##### Excerpt #####

Fork-tailed flycatcher call in Argentina

Fork-tailed flycatchers produce both vocal and nonvocal sounds. In general, they have a dry, buzzy call, and a weak "tic-note" while in flight.

Their wings have been observed to make a distinct whistling note while flying overhead. Research has uncovered differences in the pitch of whistling noises by different subspecies of T. savana. This has supported a hypothesis that fork-tailed flycatchers are splitting into two species, as the nonmigratory birds have a much-lower-pitched whistling note than the migrators. This becomes another observed difference amongst others (e.g. wing shape) pointing to the two-species conclusion.

During mating displays, the males' wings may also make dry, crackling sounds; further research has investigated the use of these wing noises in potentially startling predators or would-be nest parasites (e.g. shiny cowbird).

== Distribution and habitat ==
Fork-tailed flycatchers are usually found below 1000 m elevation where they occur in a wide variety of habitats including pastures, riparian forests, forest edges, mangroves, and open residential areas with scattered trees. During migration, however, T. savana may be found in an even broader range of habitats.

Its breeding range is from central Mexico to central Argentina. In most of this range, it is usually found year-round, but in the southern parts of its range, it retreats northward for the winter.

During migration, fork-tailed flycatchers are quite gregarious, nesting in flocks of up to 10,000 individuals. This species is known to wander widely. It is spotted almost annually in the eastern United States seaboard and Canada, normally around fall (September–November).

During migration, fork-tailed flycatchers have been observed flying accompanied by relative species such as eastern kingbirds and aggressively chasing off predators.

The nominate subspecies, T. s. savana, is found in central and southern Brazil, Bolivia, Paraguay, Uruguay, and Argentina (south to the Río Negro), and overwinters in Amazonia, a large portion of northern South America (i.e., within the Orinoco River Basin), and Trinidad and Tobago, occasionally appearing in the West Indies.

== Behavior ==
=== Breeding ===
Males perform aerial courtship displays involving swirling somersaults, twists, and flips, accompanied by buzzing calls to impress female counterparts. Males' long tail feathers are also used to impress potential mates. Breeding seasons are dependent on subspecies and location; breeding season ranges from late summer to mid-winter.

Fork-tailed flycatchers tend to build their cup nests in similar habitats to their hunting grounds (riparian forests, grasslands). They tend to prefer specific trees in specific geographic locations, such as Kielmeyera trees in central Brazil. The clutch is 1–3 eggs.

=== Diet ===
This species is primarily insectivorous. Fork-tailed flycatchers sally from their perches to eat flying insects or glean them off of leaves and fruit. When insects become less available in winter months, they have been observed eating fruits.

The fork-tailed flycatcher's long tail allows for quick turns and stops in their pursuit of flying prey. They can reach speeds up to 65 mile/hour.

##### Data to examine #####

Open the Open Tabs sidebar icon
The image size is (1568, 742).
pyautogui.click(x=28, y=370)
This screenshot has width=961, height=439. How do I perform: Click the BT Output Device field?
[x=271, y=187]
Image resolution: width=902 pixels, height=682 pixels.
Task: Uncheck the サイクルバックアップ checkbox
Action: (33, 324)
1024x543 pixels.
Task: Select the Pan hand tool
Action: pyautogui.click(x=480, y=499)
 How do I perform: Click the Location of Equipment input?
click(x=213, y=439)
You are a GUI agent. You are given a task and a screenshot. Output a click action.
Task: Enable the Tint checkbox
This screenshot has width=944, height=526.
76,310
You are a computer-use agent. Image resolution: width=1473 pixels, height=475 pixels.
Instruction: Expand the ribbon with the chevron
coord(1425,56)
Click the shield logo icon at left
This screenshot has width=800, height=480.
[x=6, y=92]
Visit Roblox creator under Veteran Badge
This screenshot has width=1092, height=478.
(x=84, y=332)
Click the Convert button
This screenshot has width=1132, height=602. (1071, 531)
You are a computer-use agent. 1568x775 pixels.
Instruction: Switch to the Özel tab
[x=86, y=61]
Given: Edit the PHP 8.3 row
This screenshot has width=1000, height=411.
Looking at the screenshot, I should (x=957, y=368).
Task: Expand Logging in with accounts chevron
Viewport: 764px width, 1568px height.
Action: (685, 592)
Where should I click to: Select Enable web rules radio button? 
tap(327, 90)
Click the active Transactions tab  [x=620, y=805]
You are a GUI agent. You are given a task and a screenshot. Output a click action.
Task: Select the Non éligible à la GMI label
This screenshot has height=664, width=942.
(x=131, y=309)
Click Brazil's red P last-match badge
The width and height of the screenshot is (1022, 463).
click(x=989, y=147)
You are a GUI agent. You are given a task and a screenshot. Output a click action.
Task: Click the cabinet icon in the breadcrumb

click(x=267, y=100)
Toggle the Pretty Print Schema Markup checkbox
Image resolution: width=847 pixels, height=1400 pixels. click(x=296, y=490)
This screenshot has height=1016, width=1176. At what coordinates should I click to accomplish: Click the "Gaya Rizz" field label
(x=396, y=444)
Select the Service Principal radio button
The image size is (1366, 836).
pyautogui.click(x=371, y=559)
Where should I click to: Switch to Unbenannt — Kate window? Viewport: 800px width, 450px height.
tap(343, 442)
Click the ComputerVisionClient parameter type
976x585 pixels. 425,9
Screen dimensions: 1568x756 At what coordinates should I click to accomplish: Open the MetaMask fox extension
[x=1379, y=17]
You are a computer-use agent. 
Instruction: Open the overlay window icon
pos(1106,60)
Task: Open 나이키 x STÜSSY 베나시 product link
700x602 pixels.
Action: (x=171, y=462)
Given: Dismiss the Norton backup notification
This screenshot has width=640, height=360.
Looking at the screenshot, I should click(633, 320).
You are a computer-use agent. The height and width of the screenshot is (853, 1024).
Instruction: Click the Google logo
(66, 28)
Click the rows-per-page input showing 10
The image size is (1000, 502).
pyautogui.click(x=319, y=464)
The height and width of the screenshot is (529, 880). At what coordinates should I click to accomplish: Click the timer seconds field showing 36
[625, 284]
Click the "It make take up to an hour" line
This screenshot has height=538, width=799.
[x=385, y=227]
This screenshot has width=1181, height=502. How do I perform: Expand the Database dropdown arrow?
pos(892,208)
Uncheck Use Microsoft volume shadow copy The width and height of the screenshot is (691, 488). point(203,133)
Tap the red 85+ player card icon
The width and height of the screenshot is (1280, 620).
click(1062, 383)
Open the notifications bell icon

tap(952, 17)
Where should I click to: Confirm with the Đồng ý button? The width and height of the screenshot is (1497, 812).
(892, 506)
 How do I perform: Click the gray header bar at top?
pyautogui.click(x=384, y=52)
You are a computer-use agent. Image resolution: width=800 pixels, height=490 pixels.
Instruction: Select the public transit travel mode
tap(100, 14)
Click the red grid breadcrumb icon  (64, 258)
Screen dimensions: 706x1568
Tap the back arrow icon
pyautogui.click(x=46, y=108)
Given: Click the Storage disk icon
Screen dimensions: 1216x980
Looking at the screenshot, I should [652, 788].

#####

Things to do:
(A) Answer these questions from the excerpt on the fork-tailed flycatcher:
(i) Below what elevation is the species usually found?
(ii) How many eggs make up a clutch?
(iii) What top speed can the bird reach?
(B) From the excerpt on the fork-tailed flycatcher, write out everything from "Fork-tailed flycatchers tend" down to "observed eating fruits.", substituting "Caryocar" for "Kielmeyera".
(C) According to the excerpt on the fork-tailed flycatcher, why does the research on whistling pitch support the hypothesis that the species is splitting into two?

Answers given:
(A)
(i) Below 1000 m.
(ii) 1–3 eggs.
(iii) Up to 65 mile/hour.

(B)
Fork-tailed flycatchers tend to build their cup nests in similar habitats to their hunting grounds (riparian forests, grasslands). They tend to prefer specific trees in specific geographic locations, such as Caryocar trees in central Brazil. The clutch is 1–3 eggs.

=== Diet ===
This species is primarily insectivorous. Fork-tailed flycatchers sally from their perches to eat flying insects or glean them off of leaves and fruit. When insects become less available in winter months, they have been observed eating fruits.

(C) The nonmigratory birds have a much-lower-pitched whistling note than the migratory ones. This difference joins others, such as wing shape, that point to a two-species conclusion.